_TASK TO CARRY OUT_
Leaving out every line before the one with "Image resolution: width=936", write out the rest of the records below exactly.

(MATERIALS PROVIDED Opens)

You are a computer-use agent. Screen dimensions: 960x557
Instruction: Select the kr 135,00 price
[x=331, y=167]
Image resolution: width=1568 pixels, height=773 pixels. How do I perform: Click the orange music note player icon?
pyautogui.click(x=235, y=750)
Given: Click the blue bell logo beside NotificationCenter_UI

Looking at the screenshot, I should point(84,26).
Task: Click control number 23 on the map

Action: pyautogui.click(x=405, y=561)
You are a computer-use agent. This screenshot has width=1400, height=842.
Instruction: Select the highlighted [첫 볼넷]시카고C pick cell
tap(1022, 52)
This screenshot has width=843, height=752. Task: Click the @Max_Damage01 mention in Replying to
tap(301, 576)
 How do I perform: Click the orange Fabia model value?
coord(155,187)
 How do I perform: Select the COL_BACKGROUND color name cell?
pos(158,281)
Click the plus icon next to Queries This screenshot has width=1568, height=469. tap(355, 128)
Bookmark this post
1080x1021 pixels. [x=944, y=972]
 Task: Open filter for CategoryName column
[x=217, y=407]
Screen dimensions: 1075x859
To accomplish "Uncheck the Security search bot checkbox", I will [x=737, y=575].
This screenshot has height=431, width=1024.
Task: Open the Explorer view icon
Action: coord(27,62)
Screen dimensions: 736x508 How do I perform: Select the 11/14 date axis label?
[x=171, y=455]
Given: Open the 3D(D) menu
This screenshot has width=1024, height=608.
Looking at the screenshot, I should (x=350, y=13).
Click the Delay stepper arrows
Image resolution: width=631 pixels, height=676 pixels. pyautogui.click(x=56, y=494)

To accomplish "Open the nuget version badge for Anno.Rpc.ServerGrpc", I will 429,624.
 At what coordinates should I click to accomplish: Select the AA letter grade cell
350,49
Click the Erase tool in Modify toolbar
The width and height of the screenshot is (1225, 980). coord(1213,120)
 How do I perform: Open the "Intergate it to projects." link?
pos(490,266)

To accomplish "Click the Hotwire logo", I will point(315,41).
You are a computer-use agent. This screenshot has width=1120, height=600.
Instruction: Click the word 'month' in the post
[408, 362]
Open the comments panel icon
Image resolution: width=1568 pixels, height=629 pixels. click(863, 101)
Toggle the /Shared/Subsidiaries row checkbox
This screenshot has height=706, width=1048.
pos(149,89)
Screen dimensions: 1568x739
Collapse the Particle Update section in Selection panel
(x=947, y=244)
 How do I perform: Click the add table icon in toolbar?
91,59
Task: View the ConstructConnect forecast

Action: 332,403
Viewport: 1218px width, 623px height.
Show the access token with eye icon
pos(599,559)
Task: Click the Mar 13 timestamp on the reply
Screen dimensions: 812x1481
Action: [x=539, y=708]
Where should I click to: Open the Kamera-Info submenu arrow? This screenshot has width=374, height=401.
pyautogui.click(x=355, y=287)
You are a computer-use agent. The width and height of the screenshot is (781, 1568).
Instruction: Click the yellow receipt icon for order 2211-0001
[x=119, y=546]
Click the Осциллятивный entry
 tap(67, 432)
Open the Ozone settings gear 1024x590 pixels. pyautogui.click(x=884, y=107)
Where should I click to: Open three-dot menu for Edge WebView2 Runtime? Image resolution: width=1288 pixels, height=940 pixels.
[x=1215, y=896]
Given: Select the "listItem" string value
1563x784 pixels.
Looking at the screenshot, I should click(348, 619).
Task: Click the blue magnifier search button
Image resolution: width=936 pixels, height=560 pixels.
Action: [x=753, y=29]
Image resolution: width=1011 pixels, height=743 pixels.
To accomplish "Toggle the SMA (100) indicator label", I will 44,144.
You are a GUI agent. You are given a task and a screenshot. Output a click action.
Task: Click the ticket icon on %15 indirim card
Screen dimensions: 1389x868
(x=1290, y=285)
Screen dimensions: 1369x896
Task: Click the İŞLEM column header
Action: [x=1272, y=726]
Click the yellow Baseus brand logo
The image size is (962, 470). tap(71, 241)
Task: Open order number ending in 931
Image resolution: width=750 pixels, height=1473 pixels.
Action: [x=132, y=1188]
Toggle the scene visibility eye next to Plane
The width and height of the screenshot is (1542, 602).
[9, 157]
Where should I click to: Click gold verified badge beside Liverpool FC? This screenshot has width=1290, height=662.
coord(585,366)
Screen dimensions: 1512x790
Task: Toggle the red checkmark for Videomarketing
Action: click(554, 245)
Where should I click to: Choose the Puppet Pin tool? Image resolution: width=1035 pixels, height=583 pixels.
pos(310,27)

(MATERIALS PROVIDED Closes)

_SOLVED PROBLEM_
Image resolution: width=936 pixels, height=560 pixels.
Action: [x=753, y=29]
Image resolution: width=1011 pixels, height=743 pixels.
To accomplish "Toggle the SMA (100) indicator label", I will 44,144.
You are a GUI agent. You are given a task and a screenshot. Output a click action.
Task: Click the ticket icon on %15 indirim card
Screen dimensions: 1389x868
(x=1290, y=285)
Screen dimensions: 1369x896
Task: Click the İŞLEM column header
Action: [x=1272, y=726]
Click the yellow Baseus brand logo
The image size is (962, 470). tap(71, 241)
Task: Open order number ending in 931
Image resolution: width=750 pixels, height=1473 pixels.
Action: [x=132, y=1188]
Toggle the scene visibility eye next to Plane
The width and height of the screenshot is (1542, 602).
[9, 157]
Where should I click to: Click gold verified badge beside Liverpool FC? This screenshot has width=1290, height=662.
coord(585,366)
Screen dimensions: 1512x790
Task: Toggle the red checkmark for Videomarketing
Action: click(554, 245)
Where should I click to: Choose the Puppet Pin tool? Image resolution: width=1035 pixels, height=583 pixels.
pos(310,27)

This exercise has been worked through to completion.